Subscriber OnlyPolitics

Boris Johnson looking to dial down the rhetoric in Belfast

PM’s emollient approach contrasts with Liz Truss’s megaphone diplomacy on protocol

After a weekend of Downing Street briefings against foreign secretary Liz Truss’s megaphone diplomacy on the Northern Ireland protocol, Boris Johnson will strike a more emollient pose in Belfast on Monday.

He will guarantee the delivery of a long-delayed language and culture package; regulations to ensure that abortion services are available in Northern Ireland; and new measures to deal with the legacy of the past.

But he will also say that the protocol has upset the balance of the Belfast Agreement because the North-South strand has taken precedence over the east-west one.

This is the message that junior minister Conor Burns took to Washington last week and it is the context the British government planned to build around its plan to unilaterally scrap parts of the protocol.

READ MORE

Johnson hoped that countries such as Poland, Sweden and Finland, which have benefited from defence co-operation with Britain since Russia’s invasion of Ukraine, would encourage the rest of the EU to compromise on the protocol and block any retaliatory trade measures.

Aggressive

Truss undermined Britain’s position by briefing out the most aggressive version of the plan for unilateral action, a move her rivals believe was designed to win the support of hardline Brexiteers in a future leadership bid.

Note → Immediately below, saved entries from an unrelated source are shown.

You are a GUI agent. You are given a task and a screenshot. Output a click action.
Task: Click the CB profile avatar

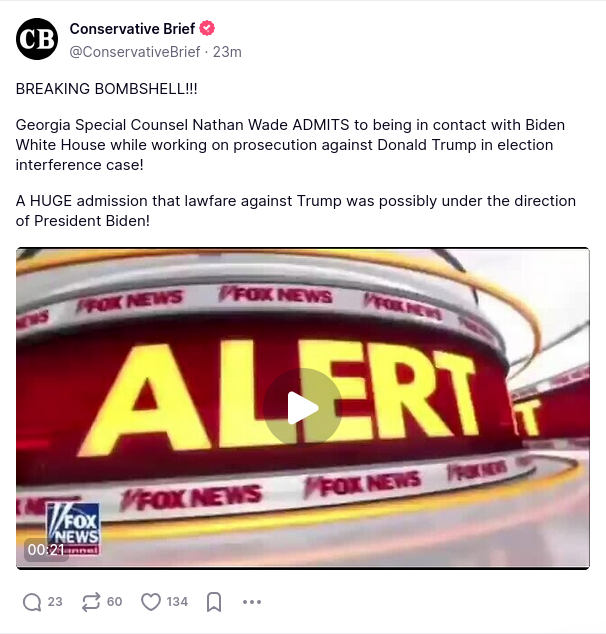pos(37,39)
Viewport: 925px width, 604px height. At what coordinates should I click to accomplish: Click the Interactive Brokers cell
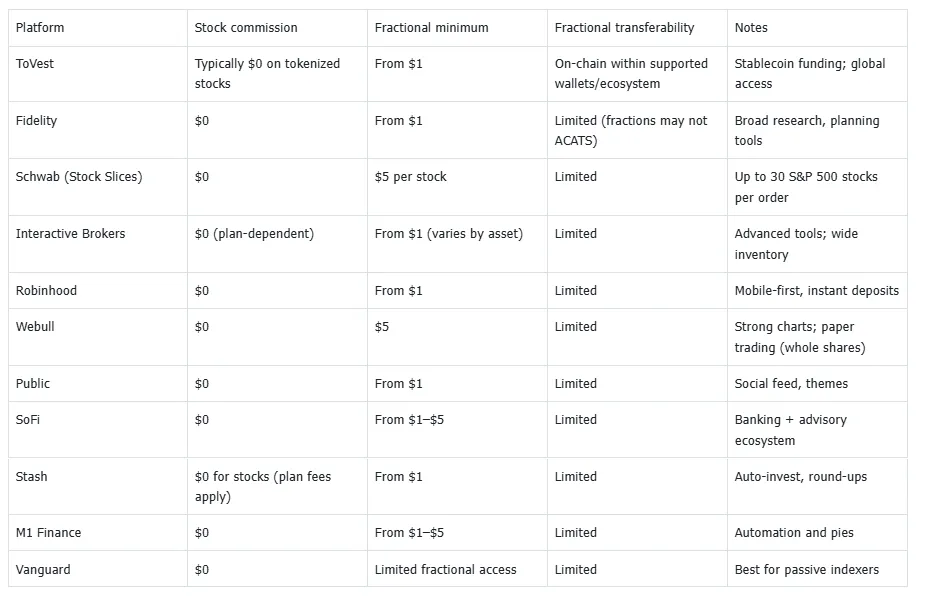70,234
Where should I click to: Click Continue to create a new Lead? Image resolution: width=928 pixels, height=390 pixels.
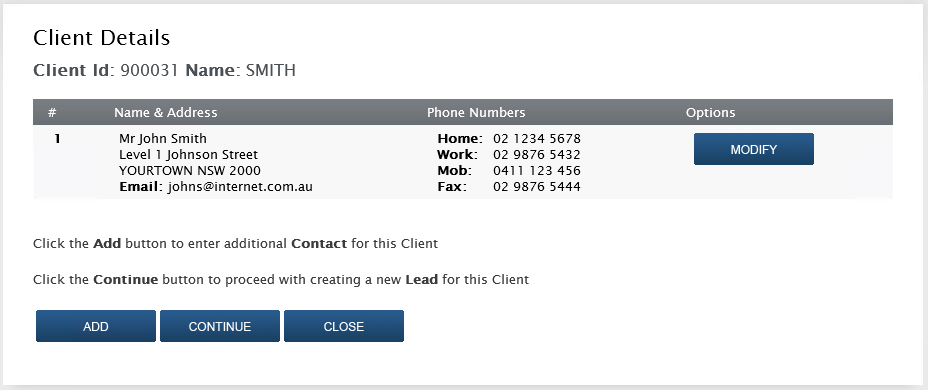pyautogui.click(x=220, y=326)
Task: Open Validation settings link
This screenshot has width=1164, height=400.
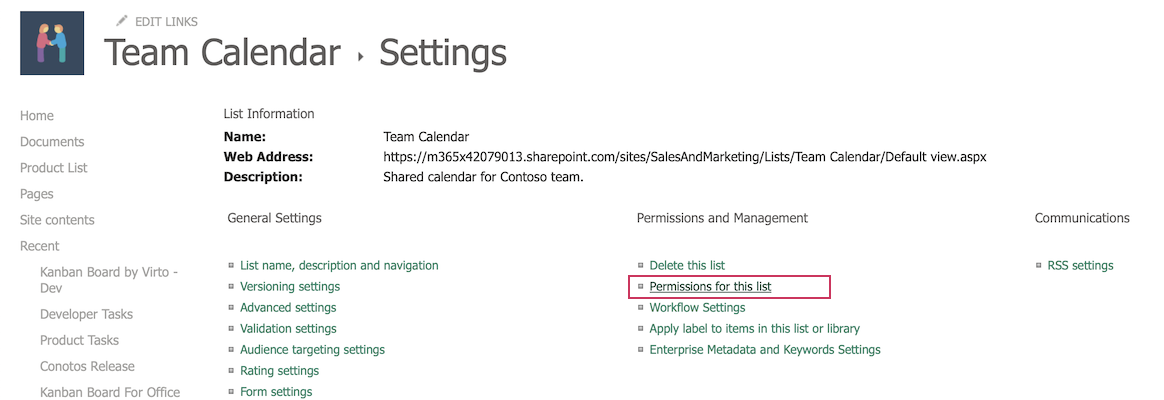Action: tap(288, 329)
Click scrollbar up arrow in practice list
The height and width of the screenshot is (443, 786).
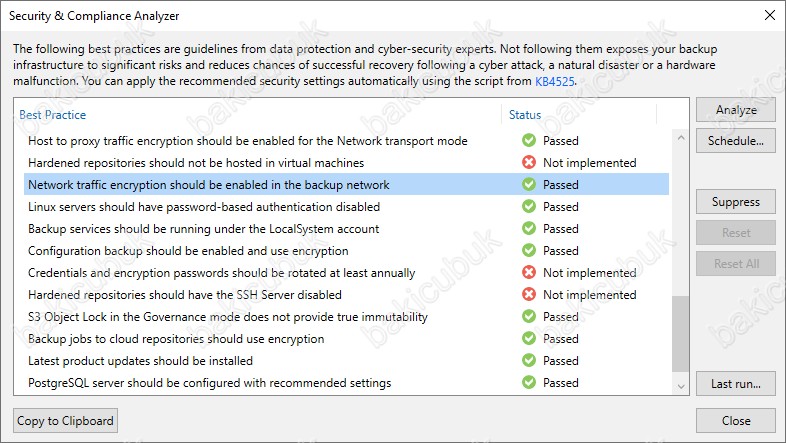click(x=681, y=137)
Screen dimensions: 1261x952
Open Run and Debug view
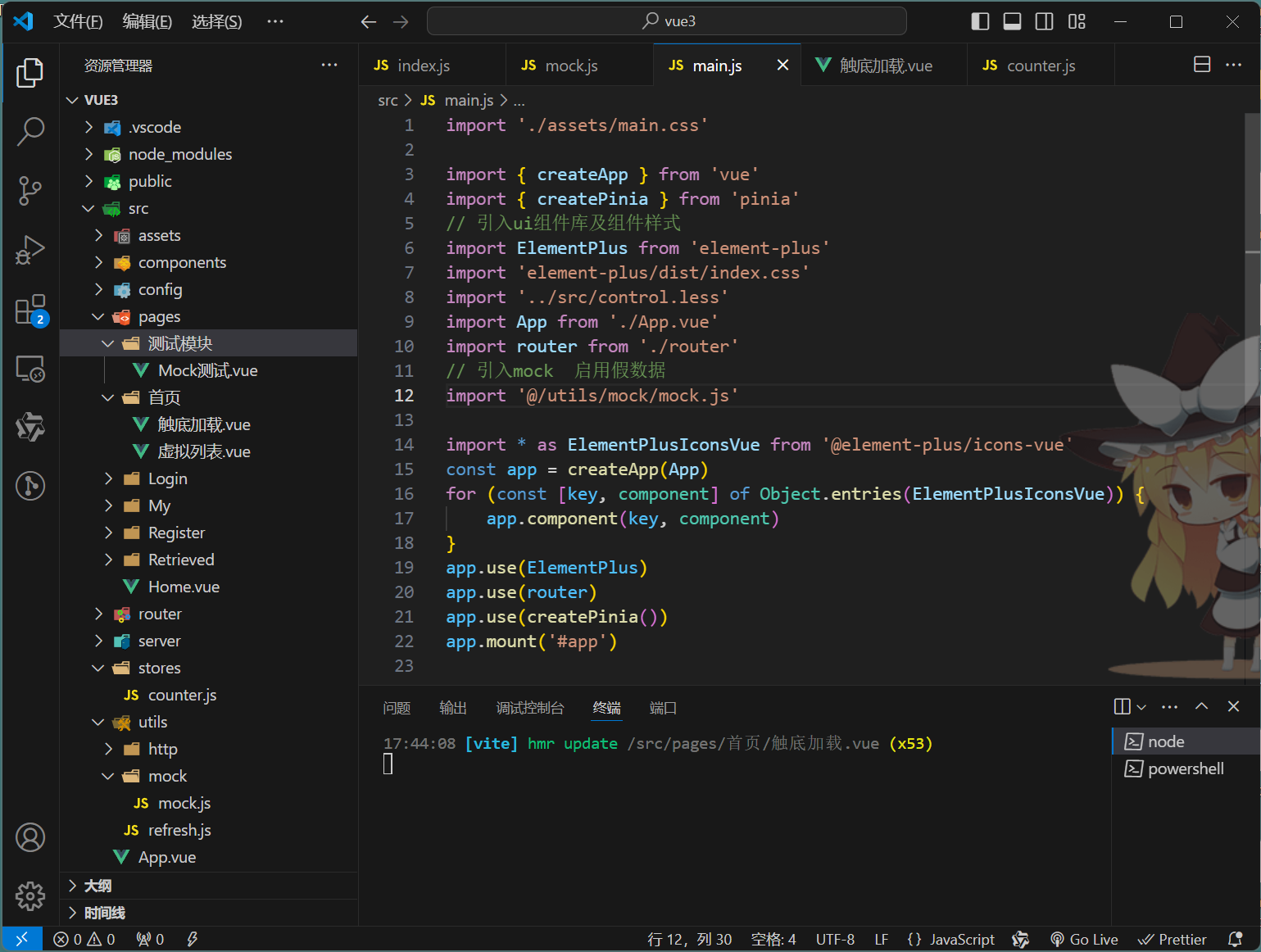click(30, 250)
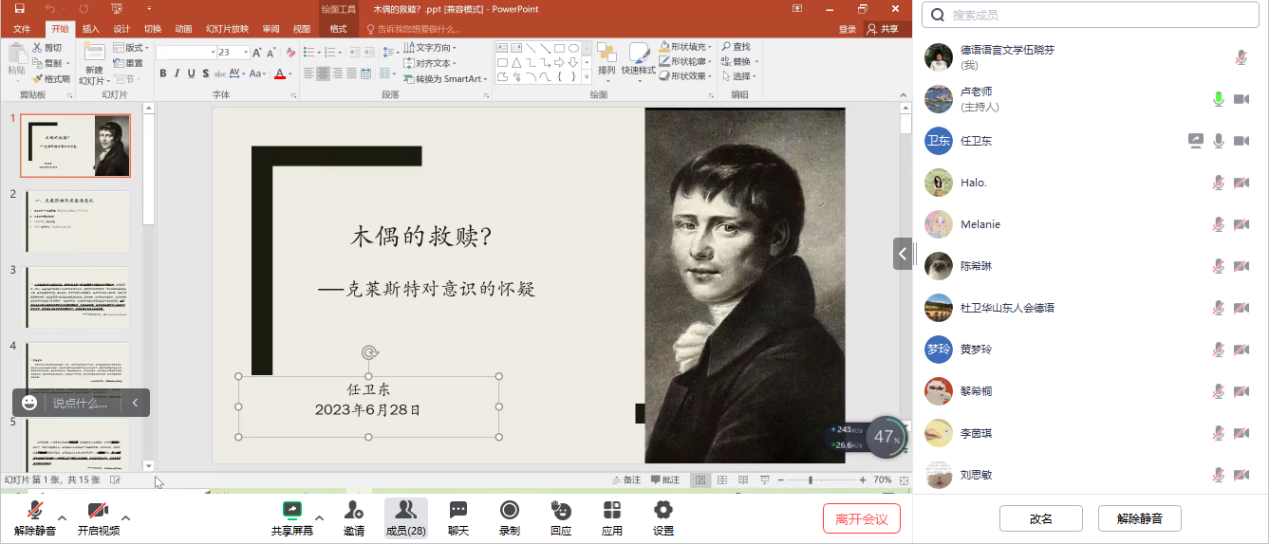Click the 共享屏幕 share screen icon
1284x544 pixels.
(x=292, y=511)
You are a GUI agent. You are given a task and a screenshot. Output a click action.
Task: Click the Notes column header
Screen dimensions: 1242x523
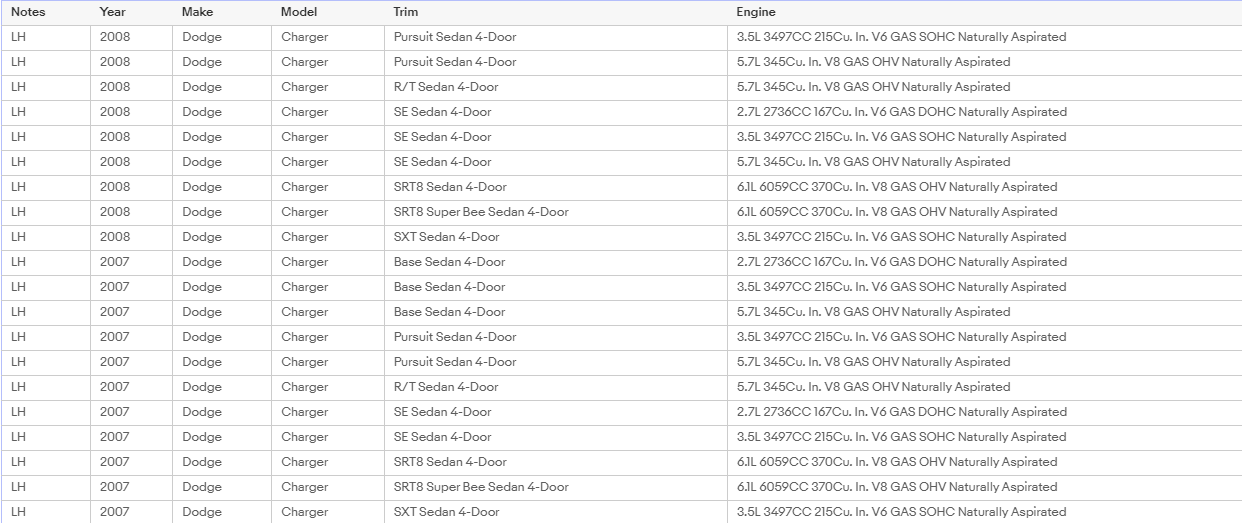click(28, 12)
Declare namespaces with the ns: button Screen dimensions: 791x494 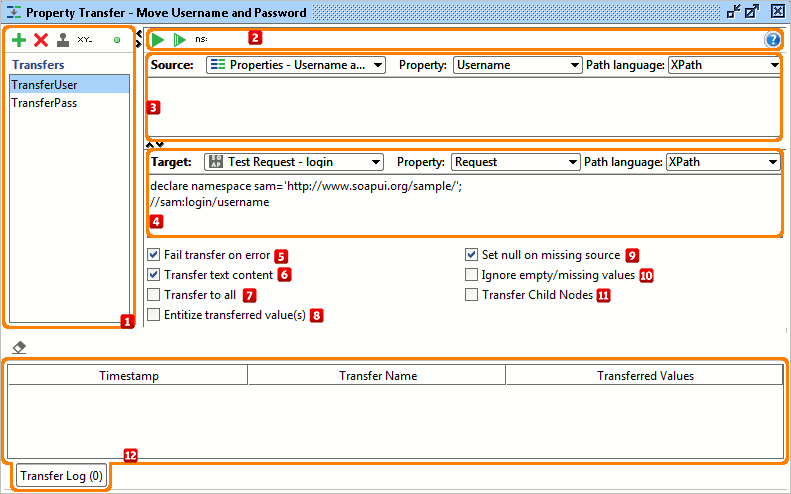point(201,40)
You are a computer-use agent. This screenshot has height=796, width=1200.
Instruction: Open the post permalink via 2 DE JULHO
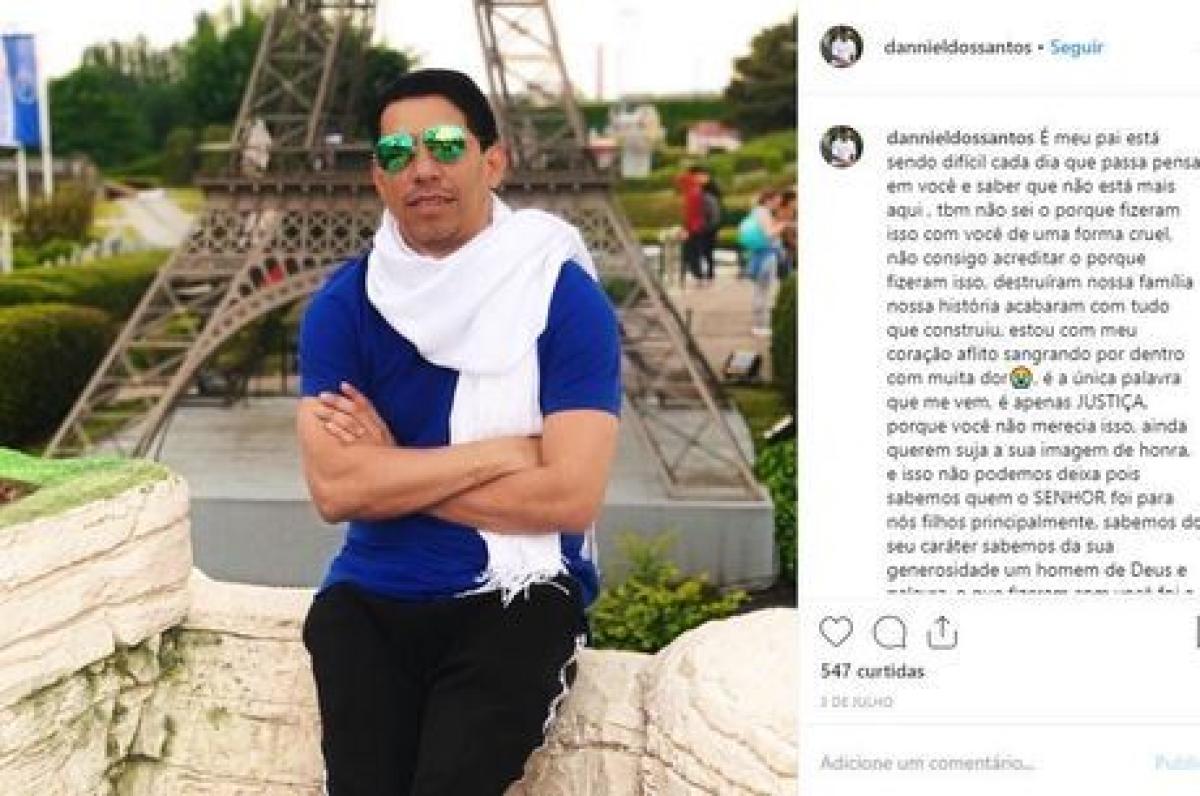pyautogui.click(x=857, y=702)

After all, the threat of unilateral action was designed to win the attention of EU leaders and to persuade them to give Maros Sefcovic more leeway in the protocol negotiations.

“We want a weapon on the table, we don’t want to use it,” the Sunday Times quoted one senior official as saying. “It’s like the nuclear deterrent. The PM does not want to use nuclear weapons, whatever the knuckleheads tell him.”

As so often during the Brexit negotiations, attracting the EU leaders' attention has made matters worse for Britain as capitals are hardening in their determination to protect the single market. European diplomatic sources say there is as yet no sign that countries in northern and eastern Europe want to pick a fight with their EU partners over the protocol.

Scrapping parts of the protocol, which is written into British law, will require legislation that will take months to pass through parliament, if it is not blocked in the Lords and delayed for a year. Introducing a Bill in the House of Commons is likely to set off EU retaliation, but even as punitive measures ratchet upwards, the two sides will be driven back to the negotiating table.

Negotiable

Some of Britain’s demands, such as making temporary grace periods permanent or bringing state aid rules into line with what was agreed in the Trade and Co-operation Agreement (TCA), may be within the realm of what is negotiable. Others, such as removing the requirement for goods in Northern Ireland to conform to EU standards or not applying updated EU regulations, are more of a stretch.

Johnson apparently believes that by raising the stakes and exploiting the fragility of political unionism in Northern Ireland he will improve his position at the negotiating table.

In the past, this kind of manoeuvre has usually led to a climbdown followed by a capitulation, often dressed up as a triumph for British diplomacy.